カルミア

 夜目、遠目、笠の内。そんな慣用句があることは知っている。だから、彼女に対して抱くこの感情が、錯覚かもしれないことも、重々承知だ。白レース傘の貴婦人、なんて心の中で勝手に呼んでいるけれど、トレードマークの日傘に遮られて、その全貌を拝めた試しは無い。

「……重症だな。顔を見たことも無いのに恋煩いとは」

 通学路、隣を歩く幼なじみは呆れを隠しもせずに言う。

「だってもう、マジで貴婦人って感じなんだよ。ナチュラルに高貴さが漂ってるんだよ。口元なんてそりゃ上品で……」

「あんな感じで?」

 立ち止まった幼なじみが目で示す前方に、話題の人が歩いていた。変わらぬ日傘に、毎日変わる美しい装い。歩き方も淑やかで、視線が吸い寄せられる。

「そう、あの人……」

 思わずついて行きかけたオレの肩を、幼なじみはがしっと掴んだ。痛い。こいつ、力の加減を知らんのか。

「あれはダメだ」

「はあ? なんで……」

 見ると、幼なじみは額に汗を滲ませていた。もしかして。

「あの人、……人じゃない?」

 幼なじみが頷くのを見て、思わずその場に蹲ってしまった。

「またかよ……なんでいつもオレが好きになるのはそんなんばっかりなんだ……」

「見る目がないんだろ」

 ムカつく。

「まあとにかく、あれには近づくな。
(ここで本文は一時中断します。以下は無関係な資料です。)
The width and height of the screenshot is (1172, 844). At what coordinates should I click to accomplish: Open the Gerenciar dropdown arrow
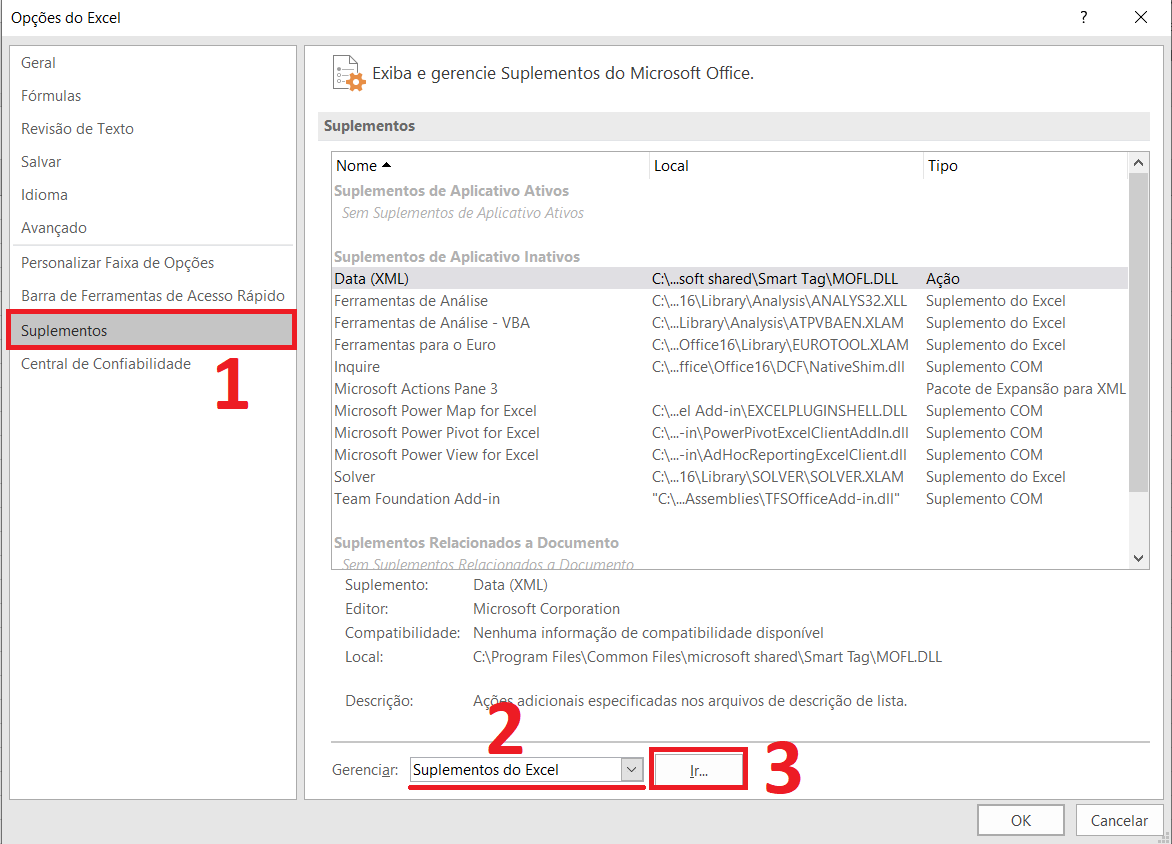point(631,770)
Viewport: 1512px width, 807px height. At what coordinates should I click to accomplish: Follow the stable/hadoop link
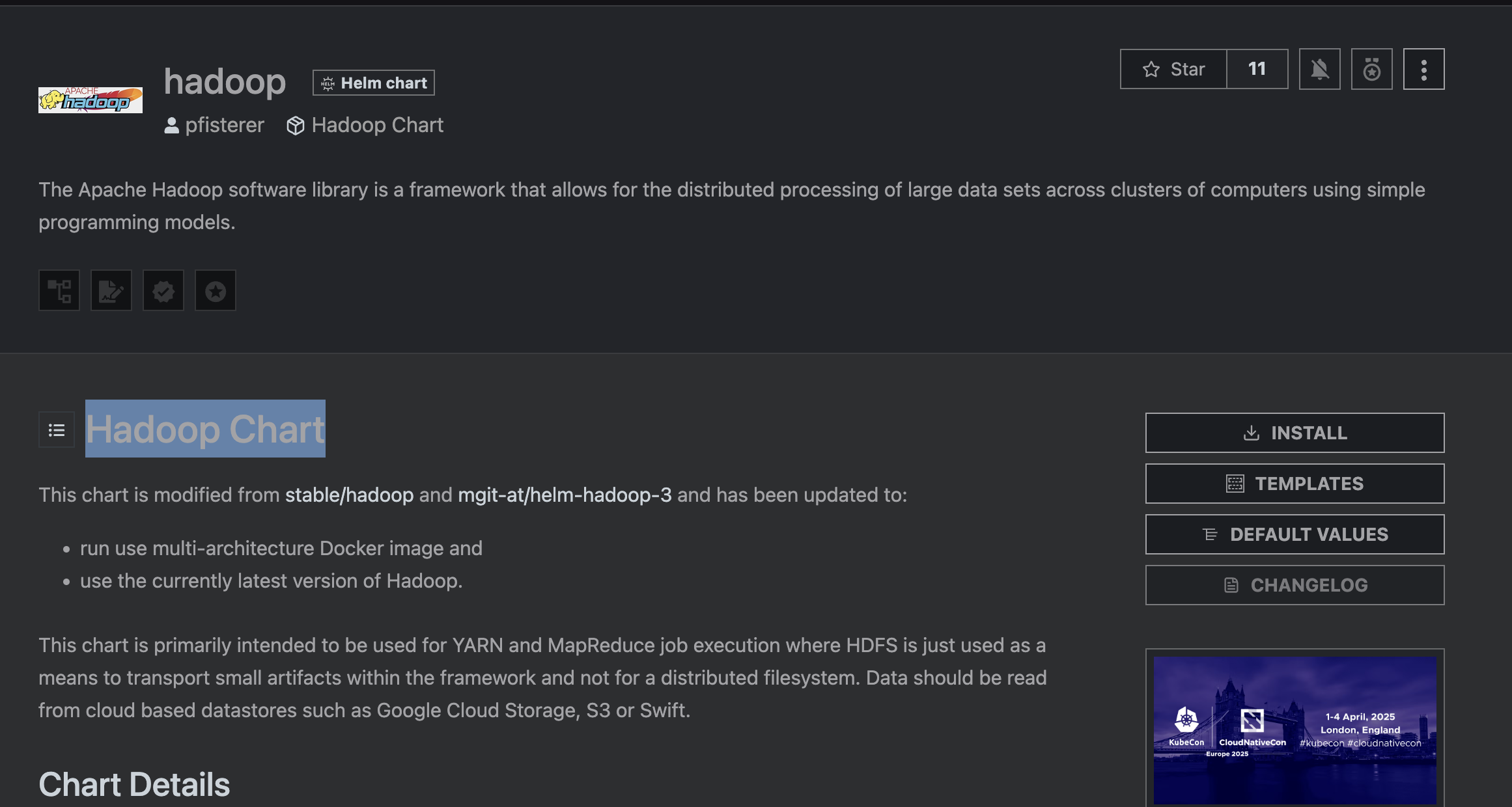click(x=349, y=495)
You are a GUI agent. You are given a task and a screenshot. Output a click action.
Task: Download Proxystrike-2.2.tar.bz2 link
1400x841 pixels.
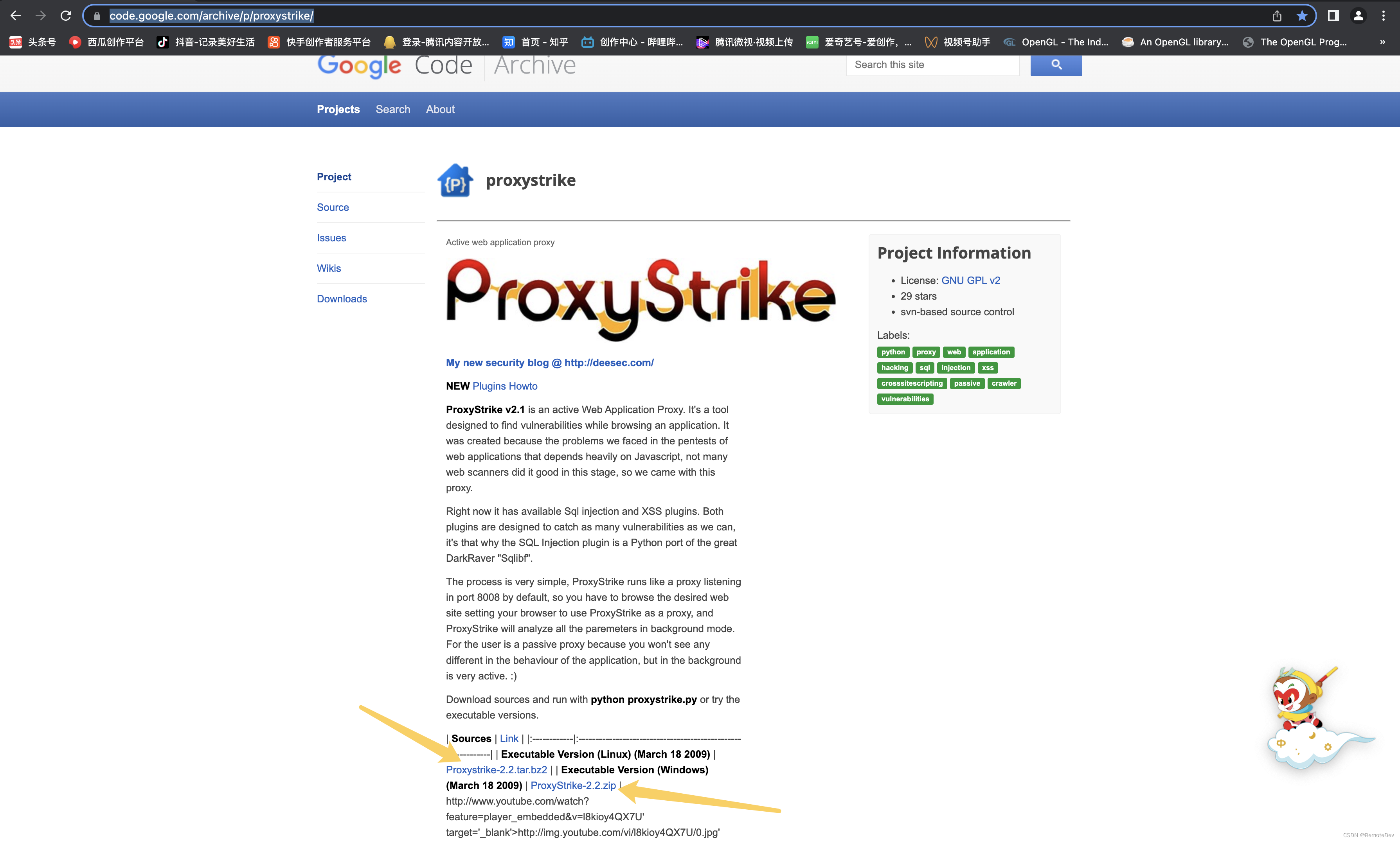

そして、人間に新しい恋をしろ」

「……はい」

 霊感の強い幼なじみの言うことは、素直に聴いておいた方が良い。これまでも、こいつの言葉は全て当たってきたのだ。

 この時のオレの選択が正しかったことは、後に市内の男性が次々行方不明になっていたことが明るみになり、発見された彼らの遺体の下から、白レースの日傘を持った女の骸骨が発掘された時に、証明された。